* _Records supplied_:
▼▼▼

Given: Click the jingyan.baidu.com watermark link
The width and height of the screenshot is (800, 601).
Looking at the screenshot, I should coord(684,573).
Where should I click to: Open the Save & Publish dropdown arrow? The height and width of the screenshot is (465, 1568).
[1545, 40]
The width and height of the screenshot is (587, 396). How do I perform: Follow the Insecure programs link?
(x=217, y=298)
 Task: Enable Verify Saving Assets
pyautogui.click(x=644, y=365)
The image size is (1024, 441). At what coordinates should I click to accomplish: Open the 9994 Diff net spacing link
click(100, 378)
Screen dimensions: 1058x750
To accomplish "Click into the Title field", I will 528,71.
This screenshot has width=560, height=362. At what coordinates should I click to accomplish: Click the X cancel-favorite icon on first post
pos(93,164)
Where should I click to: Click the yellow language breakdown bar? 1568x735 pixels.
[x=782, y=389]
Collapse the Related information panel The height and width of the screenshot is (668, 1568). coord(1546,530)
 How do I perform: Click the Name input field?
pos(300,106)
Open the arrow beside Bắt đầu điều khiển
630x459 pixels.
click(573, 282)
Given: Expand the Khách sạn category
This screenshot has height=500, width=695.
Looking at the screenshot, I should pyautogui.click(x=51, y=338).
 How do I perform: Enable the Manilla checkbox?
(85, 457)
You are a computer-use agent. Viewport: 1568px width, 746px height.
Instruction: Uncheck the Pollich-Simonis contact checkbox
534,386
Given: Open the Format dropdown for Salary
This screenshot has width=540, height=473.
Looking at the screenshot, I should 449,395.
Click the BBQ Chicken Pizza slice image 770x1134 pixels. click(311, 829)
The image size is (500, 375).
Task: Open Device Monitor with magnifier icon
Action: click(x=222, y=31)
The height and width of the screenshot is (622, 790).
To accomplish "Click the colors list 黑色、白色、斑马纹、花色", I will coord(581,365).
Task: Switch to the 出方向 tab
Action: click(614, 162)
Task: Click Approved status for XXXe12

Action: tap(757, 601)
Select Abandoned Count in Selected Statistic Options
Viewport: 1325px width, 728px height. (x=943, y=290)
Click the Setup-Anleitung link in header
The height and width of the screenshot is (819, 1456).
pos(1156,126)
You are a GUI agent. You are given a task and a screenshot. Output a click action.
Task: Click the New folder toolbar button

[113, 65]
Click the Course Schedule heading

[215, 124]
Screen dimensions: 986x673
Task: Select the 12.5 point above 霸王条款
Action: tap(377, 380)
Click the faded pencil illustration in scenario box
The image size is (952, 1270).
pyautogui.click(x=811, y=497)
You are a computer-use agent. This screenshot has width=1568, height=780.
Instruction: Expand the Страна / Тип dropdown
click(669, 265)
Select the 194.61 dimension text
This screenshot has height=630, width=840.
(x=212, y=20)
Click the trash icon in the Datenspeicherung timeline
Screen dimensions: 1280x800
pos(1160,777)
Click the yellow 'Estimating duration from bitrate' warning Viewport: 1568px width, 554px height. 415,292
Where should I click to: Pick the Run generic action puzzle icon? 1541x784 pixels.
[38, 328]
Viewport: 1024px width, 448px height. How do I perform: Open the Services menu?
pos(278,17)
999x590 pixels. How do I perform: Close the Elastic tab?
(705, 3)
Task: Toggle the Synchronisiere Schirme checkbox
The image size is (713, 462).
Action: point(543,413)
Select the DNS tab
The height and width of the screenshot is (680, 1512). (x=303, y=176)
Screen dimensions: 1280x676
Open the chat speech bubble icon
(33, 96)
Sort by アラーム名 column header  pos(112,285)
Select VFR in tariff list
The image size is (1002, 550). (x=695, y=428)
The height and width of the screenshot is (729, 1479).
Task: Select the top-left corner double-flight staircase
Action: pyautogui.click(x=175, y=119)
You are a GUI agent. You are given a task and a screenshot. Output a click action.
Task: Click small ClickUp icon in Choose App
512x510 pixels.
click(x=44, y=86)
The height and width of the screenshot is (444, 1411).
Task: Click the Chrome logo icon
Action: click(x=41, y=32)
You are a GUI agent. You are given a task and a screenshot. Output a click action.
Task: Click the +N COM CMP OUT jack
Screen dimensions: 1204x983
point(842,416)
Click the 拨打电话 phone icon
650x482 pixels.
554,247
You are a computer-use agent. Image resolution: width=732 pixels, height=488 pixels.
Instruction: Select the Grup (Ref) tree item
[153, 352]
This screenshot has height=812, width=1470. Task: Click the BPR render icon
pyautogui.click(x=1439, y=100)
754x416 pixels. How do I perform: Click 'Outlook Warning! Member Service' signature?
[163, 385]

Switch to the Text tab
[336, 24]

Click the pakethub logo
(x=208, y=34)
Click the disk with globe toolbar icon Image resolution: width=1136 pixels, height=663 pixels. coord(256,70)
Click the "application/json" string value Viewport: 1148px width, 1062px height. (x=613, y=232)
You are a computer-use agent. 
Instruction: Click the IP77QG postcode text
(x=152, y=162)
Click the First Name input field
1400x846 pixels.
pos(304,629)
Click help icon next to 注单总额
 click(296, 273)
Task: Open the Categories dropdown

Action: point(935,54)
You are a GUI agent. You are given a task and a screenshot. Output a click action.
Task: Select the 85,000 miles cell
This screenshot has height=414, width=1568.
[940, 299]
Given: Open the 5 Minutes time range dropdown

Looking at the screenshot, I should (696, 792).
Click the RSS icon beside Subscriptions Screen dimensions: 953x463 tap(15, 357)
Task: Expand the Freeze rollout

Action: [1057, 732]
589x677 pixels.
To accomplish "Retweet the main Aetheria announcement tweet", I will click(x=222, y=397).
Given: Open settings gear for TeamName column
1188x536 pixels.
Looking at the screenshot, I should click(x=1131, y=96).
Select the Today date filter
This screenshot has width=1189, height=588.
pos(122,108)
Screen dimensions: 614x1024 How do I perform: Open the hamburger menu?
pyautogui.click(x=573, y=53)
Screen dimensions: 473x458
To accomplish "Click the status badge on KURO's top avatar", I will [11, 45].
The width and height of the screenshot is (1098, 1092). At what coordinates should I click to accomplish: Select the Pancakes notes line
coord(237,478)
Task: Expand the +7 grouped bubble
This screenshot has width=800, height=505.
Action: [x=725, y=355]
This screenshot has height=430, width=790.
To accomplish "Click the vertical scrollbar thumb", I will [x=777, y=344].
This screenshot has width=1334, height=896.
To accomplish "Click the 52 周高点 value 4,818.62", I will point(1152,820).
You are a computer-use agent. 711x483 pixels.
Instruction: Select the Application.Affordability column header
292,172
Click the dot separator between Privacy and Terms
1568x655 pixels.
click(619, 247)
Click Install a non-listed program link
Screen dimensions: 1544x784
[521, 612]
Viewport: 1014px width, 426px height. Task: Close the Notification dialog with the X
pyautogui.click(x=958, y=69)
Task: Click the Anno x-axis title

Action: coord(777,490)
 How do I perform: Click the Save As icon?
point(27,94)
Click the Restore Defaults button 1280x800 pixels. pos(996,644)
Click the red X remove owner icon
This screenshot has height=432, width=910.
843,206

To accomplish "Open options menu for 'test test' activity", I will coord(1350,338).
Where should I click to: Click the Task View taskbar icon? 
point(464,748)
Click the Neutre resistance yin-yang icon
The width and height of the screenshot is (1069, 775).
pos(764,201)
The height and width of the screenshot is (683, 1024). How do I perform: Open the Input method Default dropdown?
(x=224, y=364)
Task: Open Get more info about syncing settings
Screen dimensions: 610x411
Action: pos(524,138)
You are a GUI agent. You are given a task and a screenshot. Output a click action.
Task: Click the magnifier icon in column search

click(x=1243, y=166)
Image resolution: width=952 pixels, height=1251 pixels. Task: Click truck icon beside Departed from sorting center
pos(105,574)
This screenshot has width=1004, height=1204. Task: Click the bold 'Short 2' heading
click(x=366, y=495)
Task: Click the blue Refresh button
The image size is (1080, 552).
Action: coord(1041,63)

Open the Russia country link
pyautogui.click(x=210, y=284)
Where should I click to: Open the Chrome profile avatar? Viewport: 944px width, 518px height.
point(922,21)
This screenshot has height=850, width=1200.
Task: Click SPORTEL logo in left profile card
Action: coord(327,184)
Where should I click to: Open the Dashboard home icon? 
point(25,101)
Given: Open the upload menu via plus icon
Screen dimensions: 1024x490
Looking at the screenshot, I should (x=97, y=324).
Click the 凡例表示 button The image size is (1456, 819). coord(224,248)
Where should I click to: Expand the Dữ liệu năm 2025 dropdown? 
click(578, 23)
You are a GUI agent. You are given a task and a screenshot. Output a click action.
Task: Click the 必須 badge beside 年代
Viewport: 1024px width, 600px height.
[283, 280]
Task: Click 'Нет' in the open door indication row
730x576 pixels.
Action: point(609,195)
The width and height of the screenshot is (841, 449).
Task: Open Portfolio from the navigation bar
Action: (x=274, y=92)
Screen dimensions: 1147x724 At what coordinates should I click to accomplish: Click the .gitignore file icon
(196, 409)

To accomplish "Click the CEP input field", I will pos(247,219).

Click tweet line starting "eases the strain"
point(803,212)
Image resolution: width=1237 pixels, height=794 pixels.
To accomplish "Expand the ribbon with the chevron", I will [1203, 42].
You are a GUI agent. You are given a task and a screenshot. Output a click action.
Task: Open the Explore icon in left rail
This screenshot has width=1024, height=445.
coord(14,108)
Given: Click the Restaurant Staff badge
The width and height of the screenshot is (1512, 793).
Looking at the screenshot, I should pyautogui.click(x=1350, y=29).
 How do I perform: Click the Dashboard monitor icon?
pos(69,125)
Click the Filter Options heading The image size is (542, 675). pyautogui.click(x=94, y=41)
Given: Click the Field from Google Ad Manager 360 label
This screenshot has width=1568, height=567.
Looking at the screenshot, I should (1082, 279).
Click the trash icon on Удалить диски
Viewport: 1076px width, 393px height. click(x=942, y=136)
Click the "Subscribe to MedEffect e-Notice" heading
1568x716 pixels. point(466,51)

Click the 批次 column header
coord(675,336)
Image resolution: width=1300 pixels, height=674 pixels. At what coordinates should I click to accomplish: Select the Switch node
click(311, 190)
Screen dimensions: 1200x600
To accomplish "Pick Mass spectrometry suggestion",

▲▲▲

* _What needs to be done_: Scan the listing above for the line that has "Where should I click to: Open the Dashboard", then copy exactly from that line through the line that has "Given: Click the Restaurant Staff badge".

* _Problem solution_:
Where should I click to: Open the Dashboard home icon? 
point(25,101)
Given: Open the upload menu via plus icon
Screen dimensions: 1024x490
Looking at the screenshot, I should (x=97, y=324).
Click the 凡例表示 button The image size is (1456, 819). coord(224,248)
Where should I click to: Expand the Dữ liệu năm 2025 dropdown? 
click(578, 23)
You are a GUI agent. You are given a task and a screenshot. Output a click action.
Task: Click the 必須 badge beside 年代
Viewport: 1024px width, 600px height.
[283, 280]
Task: Click 'Нет' in the open door indication row
730x576 pixels.
Action: point(609,195)
The width and height of the screenshot is (841, 449).
Task: Open Portfolio from the navigation bar
Action: (x=274, y=92)
Screen dimensions: 1147x724 At what coordinates should I click to accomplish: Click the .gitignore file icon
(196, 409)

To accomplish "Click the CEP input field", I will pos(247,219).

Click tweet line starting "eases the strain"
point(803,212)
Image resolution: width=1237 pixels, height=794 pixels.
To accomplish "Expand the ribbon with the chevron", I will [1203, 42].
You are a GUI agent. You are given a task and a screenshot. Output a click action.
Task: Open the Explore icon in left rail
This screenshot has width=1024, height=445.
coord(14,108)
Given: Click the Restaurant Staff badge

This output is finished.